Alda Lerayer

O ano de 2007 foi marcante para o desenvolvimento da biotecnologia agrícola no Brasil. Avançamos nos últimos doze meses mais do que nunca, com a liberação comercial de três tipos de semente transgênica e a aprovação de mais de 420 processos relacionados a organismos geneticamente modificados (OGMs) pela Comissão Técnica Nacional de Biossegurança (CTNBio).

Se a situação não é ainda a ideal para a prosperidade da agricultura brasileira, certamente já representa uma base mais sólida para as conquistas que certamente virão em 2008. Tome-se como exemplo a decisão do Tribunal Regional Federal (TRF) da 4ª. Região, em Porto Alegre, que derrubou a liminar que suspendia o efeito das três recentes aprovações e impedia a CTNBio de avaliar novos pedidos de comercialização de milho GM. O fato ocorreu no último dia 19 de dezembro.

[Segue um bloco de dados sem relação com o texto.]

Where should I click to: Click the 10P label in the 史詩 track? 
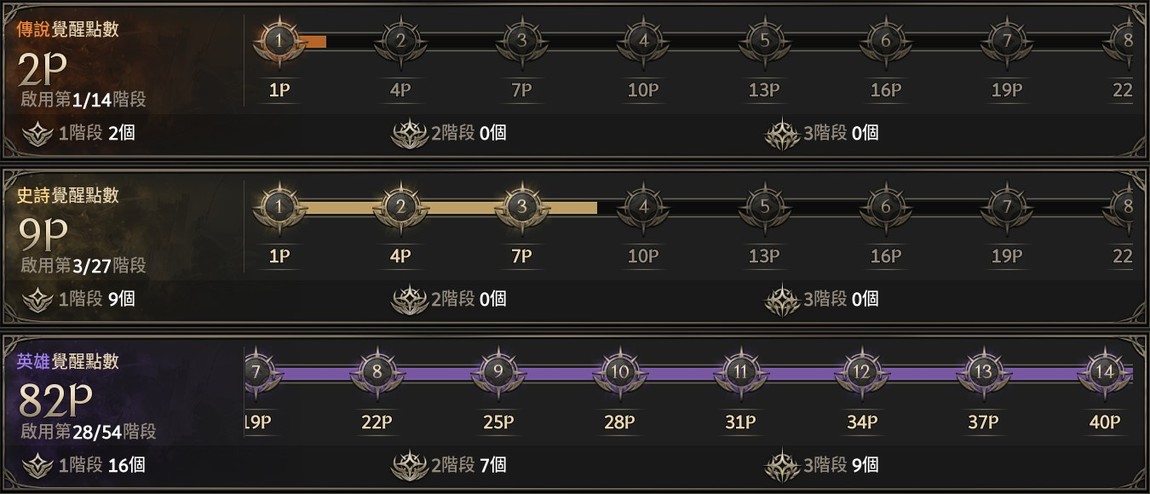[643, 255]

Duas conseqüências altamente positivas podem ser esperadas com a recente decisão do TRF. Primeiro, a comissão já retornará das férias em pleno funcionamento, em fevereiro. Ao mesmo tempo, os agricultores brasileiros ficam mais perto de obter os benefícios da biotecnologia na cultura do milho, já que as três sementes liberadas em 2007 são de milho geneticamente modificado (GM). Para se ter uma idéia da relevância dessas aprovações, apenas duas variedades GM haviam sido liberadas no Brasil até 2006: a soja RR e o algodão Bt.

Além disso, o milho transgênico é um produto extremamente importante nesse momento para toda a cadeia do agronegócio. Não bastasse o cereal ser componente essencial na formação de custos da produção de suínos e aves e, por isso, definidor da competitividade do País no setor de carnes, é fato também que o mercado mundial do grão está aquecido e aberto para as exportações brasileiras.

Até mesmo o atual debate sobre a disparada dos preços internos do milho poderia ser minimizado com a adoção de variedades GM. Elas resultaram em um aumento considerável da produtividade média em países como Estados Unidos e Argentina, reduzindo o custo e elevando a oferta do cereal sem a necessidade de um crescimento insustentável da área plantada.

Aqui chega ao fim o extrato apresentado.